Activity: Go through the entries below and collect each line with the string "Switch" in it.

Information provided:
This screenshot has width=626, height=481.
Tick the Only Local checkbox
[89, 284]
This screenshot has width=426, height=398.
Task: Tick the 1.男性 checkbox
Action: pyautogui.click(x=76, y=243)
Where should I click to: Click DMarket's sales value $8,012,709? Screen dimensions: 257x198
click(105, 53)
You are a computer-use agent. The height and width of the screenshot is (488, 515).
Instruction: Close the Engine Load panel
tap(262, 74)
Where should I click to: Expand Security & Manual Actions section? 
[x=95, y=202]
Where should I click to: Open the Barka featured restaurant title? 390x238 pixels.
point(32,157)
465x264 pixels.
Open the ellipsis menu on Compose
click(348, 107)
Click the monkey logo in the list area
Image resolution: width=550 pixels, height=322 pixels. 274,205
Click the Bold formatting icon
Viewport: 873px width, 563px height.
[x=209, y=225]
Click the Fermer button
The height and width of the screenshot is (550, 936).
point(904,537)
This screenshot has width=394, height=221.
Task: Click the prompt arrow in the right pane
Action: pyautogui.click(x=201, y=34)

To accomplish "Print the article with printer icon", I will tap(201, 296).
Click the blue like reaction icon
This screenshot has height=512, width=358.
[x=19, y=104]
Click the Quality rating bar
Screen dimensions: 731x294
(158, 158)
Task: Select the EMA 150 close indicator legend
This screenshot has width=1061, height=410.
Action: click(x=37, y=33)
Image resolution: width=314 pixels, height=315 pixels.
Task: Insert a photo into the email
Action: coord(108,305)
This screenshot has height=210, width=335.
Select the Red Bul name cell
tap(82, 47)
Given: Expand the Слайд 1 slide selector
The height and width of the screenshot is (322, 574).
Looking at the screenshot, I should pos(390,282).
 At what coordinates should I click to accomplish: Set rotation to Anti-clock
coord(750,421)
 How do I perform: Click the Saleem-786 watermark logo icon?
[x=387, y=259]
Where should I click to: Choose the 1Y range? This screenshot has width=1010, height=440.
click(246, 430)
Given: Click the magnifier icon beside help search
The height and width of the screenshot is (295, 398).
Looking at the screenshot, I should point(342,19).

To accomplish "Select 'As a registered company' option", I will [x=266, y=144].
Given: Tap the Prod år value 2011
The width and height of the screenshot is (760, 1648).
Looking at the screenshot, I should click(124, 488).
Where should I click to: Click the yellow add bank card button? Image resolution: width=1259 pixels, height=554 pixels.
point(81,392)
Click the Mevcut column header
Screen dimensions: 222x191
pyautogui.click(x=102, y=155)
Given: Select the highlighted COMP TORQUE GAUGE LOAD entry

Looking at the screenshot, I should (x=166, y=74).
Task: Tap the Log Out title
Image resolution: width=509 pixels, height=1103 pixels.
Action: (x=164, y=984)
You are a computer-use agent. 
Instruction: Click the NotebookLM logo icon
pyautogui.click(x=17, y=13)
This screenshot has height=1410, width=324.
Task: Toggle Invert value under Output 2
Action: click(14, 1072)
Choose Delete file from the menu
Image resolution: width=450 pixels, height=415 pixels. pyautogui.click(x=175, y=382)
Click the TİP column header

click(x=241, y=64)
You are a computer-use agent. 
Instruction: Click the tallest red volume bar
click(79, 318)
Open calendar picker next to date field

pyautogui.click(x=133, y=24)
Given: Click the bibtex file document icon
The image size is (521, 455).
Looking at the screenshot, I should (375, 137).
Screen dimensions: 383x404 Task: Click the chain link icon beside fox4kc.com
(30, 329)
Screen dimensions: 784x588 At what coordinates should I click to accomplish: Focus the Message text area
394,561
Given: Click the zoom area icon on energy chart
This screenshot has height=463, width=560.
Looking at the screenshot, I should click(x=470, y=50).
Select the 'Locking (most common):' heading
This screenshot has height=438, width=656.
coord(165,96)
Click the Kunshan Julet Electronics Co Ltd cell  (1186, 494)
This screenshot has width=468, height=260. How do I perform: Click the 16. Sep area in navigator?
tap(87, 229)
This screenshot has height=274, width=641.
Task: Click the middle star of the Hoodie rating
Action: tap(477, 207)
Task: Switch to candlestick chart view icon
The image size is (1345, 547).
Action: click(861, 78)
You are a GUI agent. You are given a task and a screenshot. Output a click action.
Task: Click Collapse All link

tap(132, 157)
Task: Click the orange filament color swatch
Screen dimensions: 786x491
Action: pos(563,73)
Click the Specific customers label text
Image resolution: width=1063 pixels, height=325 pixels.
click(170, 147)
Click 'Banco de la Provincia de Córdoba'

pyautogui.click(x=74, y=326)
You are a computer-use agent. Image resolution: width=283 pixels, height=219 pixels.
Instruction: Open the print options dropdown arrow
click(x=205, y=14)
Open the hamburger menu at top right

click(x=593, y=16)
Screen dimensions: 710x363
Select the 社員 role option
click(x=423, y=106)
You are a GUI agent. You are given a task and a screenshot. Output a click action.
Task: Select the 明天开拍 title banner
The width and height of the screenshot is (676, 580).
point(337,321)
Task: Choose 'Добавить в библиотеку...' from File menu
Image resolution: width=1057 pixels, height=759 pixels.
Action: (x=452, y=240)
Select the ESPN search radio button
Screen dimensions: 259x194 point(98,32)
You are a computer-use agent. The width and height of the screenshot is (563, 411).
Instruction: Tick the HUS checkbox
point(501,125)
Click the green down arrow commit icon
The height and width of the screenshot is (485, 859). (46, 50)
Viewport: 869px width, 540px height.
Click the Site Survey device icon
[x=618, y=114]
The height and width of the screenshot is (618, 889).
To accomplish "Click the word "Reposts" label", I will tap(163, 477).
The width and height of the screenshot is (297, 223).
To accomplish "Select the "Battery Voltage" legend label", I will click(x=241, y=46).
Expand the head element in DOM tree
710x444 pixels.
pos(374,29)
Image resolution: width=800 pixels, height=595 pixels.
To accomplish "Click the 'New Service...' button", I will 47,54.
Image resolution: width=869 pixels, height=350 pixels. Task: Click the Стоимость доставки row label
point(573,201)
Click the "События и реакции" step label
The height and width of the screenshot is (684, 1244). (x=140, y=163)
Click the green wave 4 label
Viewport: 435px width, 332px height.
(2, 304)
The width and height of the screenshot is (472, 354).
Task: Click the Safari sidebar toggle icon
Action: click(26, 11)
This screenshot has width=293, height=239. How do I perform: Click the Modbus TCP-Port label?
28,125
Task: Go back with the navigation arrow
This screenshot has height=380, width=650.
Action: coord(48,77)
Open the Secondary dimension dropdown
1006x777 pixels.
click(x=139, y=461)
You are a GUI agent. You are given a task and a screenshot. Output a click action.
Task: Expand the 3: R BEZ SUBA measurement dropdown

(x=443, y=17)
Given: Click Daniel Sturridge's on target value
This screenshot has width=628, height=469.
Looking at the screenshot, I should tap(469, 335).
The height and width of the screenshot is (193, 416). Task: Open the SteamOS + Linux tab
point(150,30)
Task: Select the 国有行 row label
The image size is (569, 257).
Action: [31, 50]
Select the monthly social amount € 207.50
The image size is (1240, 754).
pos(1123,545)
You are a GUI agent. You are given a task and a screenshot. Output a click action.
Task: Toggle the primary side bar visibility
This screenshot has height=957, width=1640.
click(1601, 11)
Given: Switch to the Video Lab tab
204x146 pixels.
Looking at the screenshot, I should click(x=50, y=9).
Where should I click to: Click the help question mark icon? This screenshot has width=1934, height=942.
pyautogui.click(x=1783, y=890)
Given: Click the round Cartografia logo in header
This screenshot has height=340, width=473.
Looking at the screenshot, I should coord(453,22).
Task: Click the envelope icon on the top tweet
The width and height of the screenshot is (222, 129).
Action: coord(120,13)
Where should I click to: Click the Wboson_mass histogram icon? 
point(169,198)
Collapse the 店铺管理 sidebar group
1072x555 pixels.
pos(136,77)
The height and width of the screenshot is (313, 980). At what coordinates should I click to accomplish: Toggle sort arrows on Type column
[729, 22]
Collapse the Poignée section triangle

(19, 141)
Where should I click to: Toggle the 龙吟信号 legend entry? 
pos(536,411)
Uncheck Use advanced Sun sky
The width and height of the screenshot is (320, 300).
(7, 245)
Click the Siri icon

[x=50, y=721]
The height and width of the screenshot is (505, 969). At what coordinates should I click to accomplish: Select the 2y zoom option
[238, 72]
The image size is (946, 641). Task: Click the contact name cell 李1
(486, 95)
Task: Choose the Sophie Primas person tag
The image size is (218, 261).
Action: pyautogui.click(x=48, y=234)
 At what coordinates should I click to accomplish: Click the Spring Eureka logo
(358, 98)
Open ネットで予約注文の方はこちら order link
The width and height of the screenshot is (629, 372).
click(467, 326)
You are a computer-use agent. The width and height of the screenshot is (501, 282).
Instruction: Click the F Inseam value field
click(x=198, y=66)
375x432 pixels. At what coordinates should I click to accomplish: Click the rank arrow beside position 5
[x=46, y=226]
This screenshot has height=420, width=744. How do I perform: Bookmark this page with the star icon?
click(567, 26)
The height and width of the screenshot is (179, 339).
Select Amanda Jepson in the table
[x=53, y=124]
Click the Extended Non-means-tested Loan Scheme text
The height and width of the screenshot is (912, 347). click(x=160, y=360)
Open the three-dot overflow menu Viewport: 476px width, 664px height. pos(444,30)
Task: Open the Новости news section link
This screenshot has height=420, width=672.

Solved exercise:
Task: Switch to candlestick chart view icon
Given: Switch to the Video Lab tab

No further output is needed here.